On pense d'ailleurs ici à la diatribe de Francis Bacon contre les soldats, aux yeux desquels ne comptent rien que le vin, les femmes et la musique. Bacon sait d'ailleurs parfaitement que, sans leurs soldats, les nations ne sont rien, ce qui implique du point de vue culturel d'encourager systématiquement le militarisme ou le militantisme (l'intellectuel moderne "engagé" n'est que le masque du prêcheur nationaliste, c'est-à-dire du pourvoyeur de charnier).
L'expression d'une sagesse ou d'une spiritualité contre-nature de la part d'Homère, outre la misogynie, permet de discerner en lui un "tragédien juif". Homère ouvre une brèche dans la philosophie naturelle, c'est-à-dire le culte égyptien ou oedipien.

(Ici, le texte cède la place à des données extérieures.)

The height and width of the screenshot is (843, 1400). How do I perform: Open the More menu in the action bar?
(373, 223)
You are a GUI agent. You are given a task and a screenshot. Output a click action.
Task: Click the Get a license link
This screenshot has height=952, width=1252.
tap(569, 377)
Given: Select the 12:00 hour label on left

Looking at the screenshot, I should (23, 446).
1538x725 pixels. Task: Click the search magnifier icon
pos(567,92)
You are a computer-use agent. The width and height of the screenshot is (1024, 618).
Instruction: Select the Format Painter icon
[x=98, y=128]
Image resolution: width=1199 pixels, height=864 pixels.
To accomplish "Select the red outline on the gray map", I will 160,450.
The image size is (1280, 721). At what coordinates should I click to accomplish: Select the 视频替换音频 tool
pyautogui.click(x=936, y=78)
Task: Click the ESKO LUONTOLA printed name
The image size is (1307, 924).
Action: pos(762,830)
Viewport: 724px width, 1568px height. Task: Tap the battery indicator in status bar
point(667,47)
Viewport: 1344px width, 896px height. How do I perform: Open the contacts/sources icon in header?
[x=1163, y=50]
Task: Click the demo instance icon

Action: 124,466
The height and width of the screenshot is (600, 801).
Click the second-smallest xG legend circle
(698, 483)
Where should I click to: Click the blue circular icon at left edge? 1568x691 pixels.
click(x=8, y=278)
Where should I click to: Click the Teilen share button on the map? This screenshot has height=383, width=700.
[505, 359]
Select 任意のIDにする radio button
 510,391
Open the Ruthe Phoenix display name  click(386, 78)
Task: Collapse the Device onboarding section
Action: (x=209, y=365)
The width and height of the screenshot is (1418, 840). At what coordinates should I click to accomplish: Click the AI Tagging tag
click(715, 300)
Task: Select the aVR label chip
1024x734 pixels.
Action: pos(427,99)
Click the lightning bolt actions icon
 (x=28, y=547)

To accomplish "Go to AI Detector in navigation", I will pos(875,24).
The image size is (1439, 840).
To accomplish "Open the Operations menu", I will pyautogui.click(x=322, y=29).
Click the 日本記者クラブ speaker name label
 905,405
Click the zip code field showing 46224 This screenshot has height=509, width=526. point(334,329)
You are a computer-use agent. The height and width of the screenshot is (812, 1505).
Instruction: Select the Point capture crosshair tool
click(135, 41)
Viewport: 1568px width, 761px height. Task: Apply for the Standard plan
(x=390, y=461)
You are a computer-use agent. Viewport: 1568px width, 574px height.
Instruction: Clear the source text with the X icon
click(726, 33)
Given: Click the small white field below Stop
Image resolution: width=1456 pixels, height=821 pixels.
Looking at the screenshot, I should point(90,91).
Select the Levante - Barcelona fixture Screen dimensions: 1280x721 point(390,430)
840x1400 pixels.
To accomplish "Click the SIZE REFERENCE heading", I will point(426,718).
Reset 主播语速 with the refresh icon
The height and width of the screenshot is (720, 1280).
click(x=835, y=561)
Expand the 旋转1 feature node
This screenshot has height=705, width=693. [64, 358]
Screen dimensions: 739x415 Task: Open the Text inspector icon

Ce qui déclenche la colère de Platon, c'est la promotion par Homère de la conscience religieuse individuelle à travers Ulysse, incompatible avec le culte providentiel païen archaïque. Platon est plus moderne que Homère, parce qu'il est plus archaïque. Homère, lui, énonce une théologie qui n'est en principe pas tributaire du temps, et qui a le défaut, du point de vue élitiste ou platonicien, de n'être d'aucun usage sur le plan politique ou éthique.
- De la même manière, on pourrait dire que dans le théâtre de Shakespeare, du moins pour les tragédies situées dans l'ère chrétienne, tous les personnages de Shakespeare confessent la foi chrétienne. Comme il se doit, selon la doctrine catholique romaine, les rois et les princes d'Occident sont, comme Achille est le chéri de Zeus, les favoris de dieu, portant sur eux les insignes de la foi chrétienne. Il n'est pas moins vrai qu'aux yeux de Shakespeare, ce type de culte providentiel est nécessairement païen et satanique. "Mon royaume pour un cheval !" : Shakespeare révèle en l'occurrence la véritable nature du culte des potentats occidentaux, et pourquoi ils sont les moins bien placés pour comprendre le sens spirituel de l'histoire.
Autrement dit, Homère part d'un poème religieux ou d'un thème nationaliste classique, comparable à l'Enéide ou à "Star Wars", dans lequel il introduit la critique, c'est-à-dire l'ingrédient qui a le don de faire voler en éclats la culture. Shakespeare se comporte de la même façon par rapport à la culture médiévale, mélange de paganisme et de christianisme.